Cerita Tentang Banu
Banu menatap langit langit kamarnya dengan gelisah. Dibiarkan saja HPnya yang bergetar dari tadi. Panggilan ke tiga dari ibu wali kelas, dan ia sungguh tak ingin atau lebih tepatnya tak berani menjawabnya.
Sejak kemarin Bu Ani, wali kelasnya mengirim pesan. Sudah tiga hari Banu tidak masuk tanpa keterangan. Padahal aturannya izin atau sakit harus ada surat. Jika sakit lebih dari dua hari harus ada surat keterangan dokter.
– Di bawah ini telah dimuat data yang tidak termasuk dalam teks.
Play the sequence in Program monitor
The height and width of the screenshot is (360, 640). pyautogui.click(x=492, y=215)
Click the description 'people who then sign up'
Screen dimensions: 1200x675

Sakit? Bukan. Badannya sehat-sehat saja. Hanya mungkin kepalanya yang terasa penuh. Betapa tidak, sudah lebih dari satu minggu ibuk sakit . Demam panas menggigil.Â
Entah mengapa ibuk sering sakit akhir-akhir ini. Perkiraan semua saudara ibuk kecapekan. Tidak salah juga sih ..
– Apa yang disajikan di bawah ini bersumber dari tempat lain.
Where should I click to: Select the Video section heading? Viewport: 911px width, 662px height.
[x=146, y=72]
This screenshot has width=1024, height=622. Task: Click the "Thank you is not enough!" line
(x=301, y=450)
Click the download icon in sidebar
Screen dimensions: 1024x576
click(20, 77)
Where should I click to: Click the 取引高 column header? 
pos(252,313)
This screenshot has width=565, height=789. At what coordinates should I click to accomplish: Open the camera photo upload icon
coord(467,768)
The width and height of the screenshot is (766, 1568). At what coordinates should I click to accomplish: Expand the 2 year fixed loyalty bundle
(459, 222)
Ibuk pencari nafkah setiap hari sejak bapak pergi entah kemana.
Yang Banu tahu sejak ia kelas 4 SD bapak tidak pernah pulang dan ibuk jadi penyangga ekonomi keluarga mereka. Meski hanya bertiga, tapi rupanya berat menjadi penyangga ekonomi satu-satunya. Buktinya Mbak Tari kakak Banu tidak bisa melanjutkan ke SMA.
 Menjual gorengan itu yang dilakukan ibuk setiap hari. Ibuk berjualan gorengan mulai jam 4 sampai jam 8 malam. Dengan ditemani Mbak Tari tentu saja.
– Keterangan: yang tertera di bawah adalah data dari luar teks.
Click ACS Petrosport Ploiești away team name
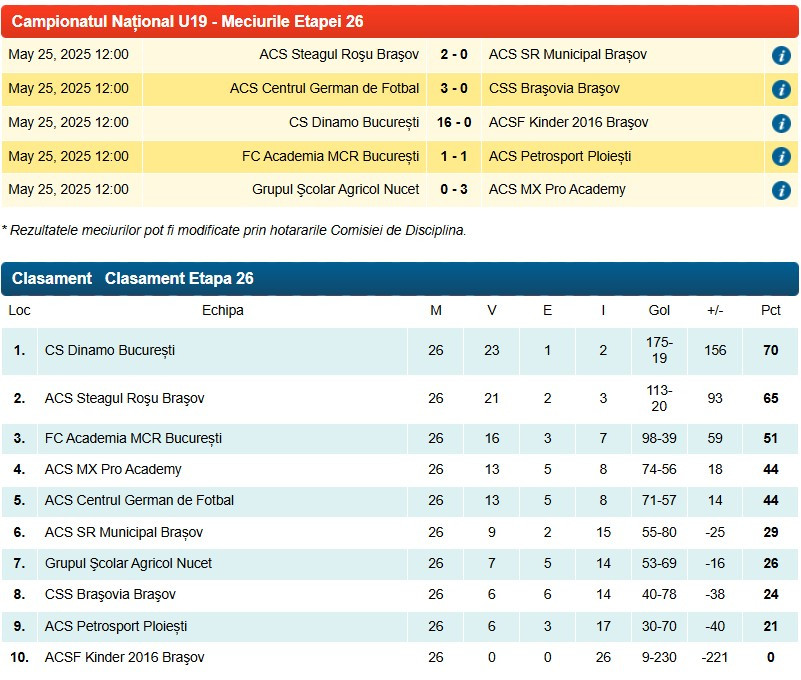The height and width of the screenshot is (680, 801). pyautogui.click(x=559, y=157)
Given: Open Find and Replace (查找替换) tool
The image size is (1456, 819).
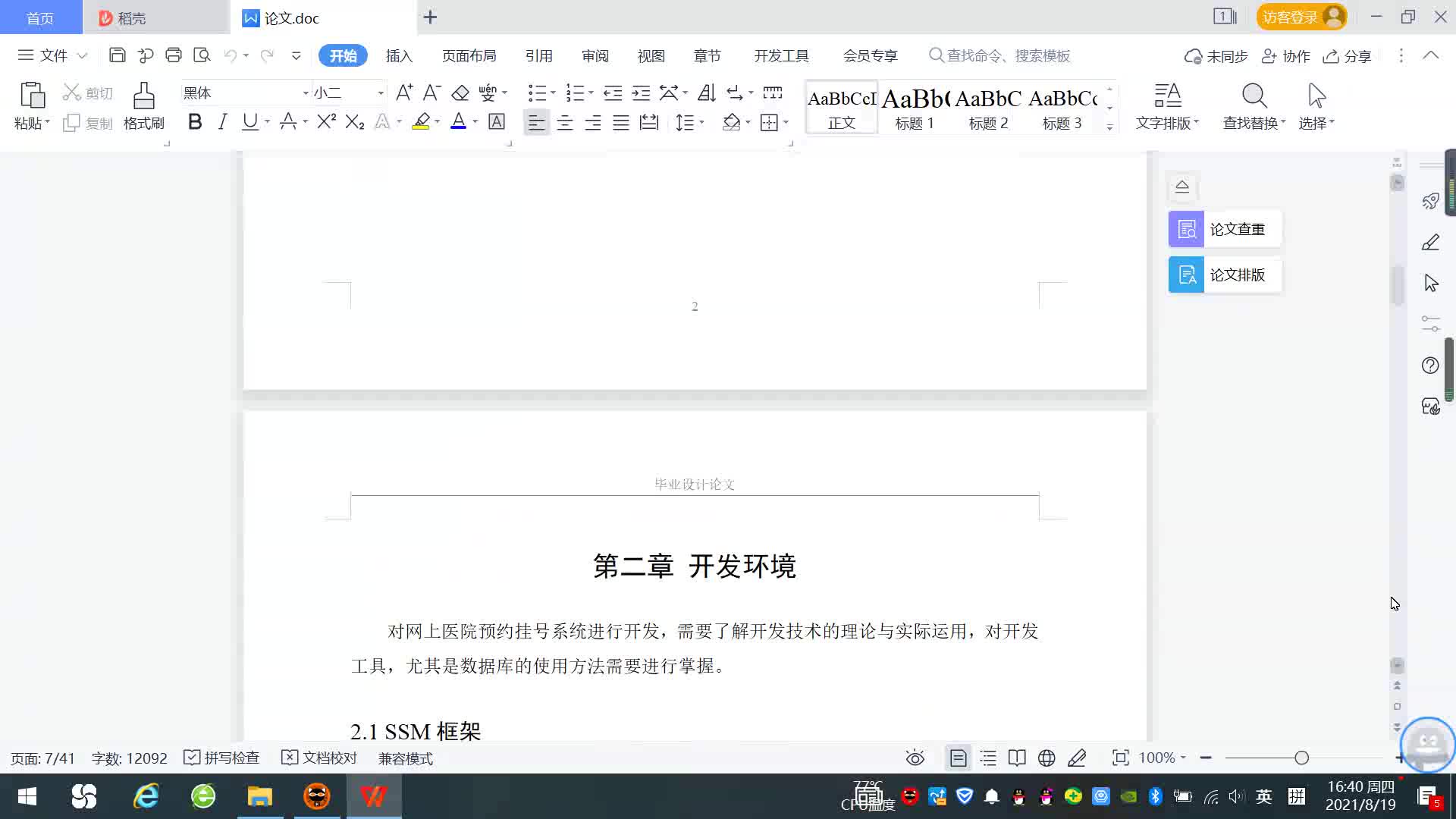Looking at the screenshot, I should (x=1254, y=106).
Sebenarnya Banu ingin membantu ibuk , tapi Mbak Tari selalu melarang.
"Tidak usah Banu, biar Mbak saja yang tidak sekolah.. kamu anak laki-laki harus sekolah," kata Mbak Tari. Ya, usia mereka hanya terpaut tiga tahun. Banu sudah duduk di kelas delapan. Berarti seandainya sekolah Mbak Tari sekarang duduk di kelas dua SMA.
Godaan untuk berhenti sekolah dan bekerja membantu ekonomi keluarga demikian kuat. Apalagi setelah Banu diajak Lik No, tetangganya menjadi tukang parkir di sekitar pasar. Banu kian merasakan betapa mudah mencari uang tanpa perlu sekolah tinggi.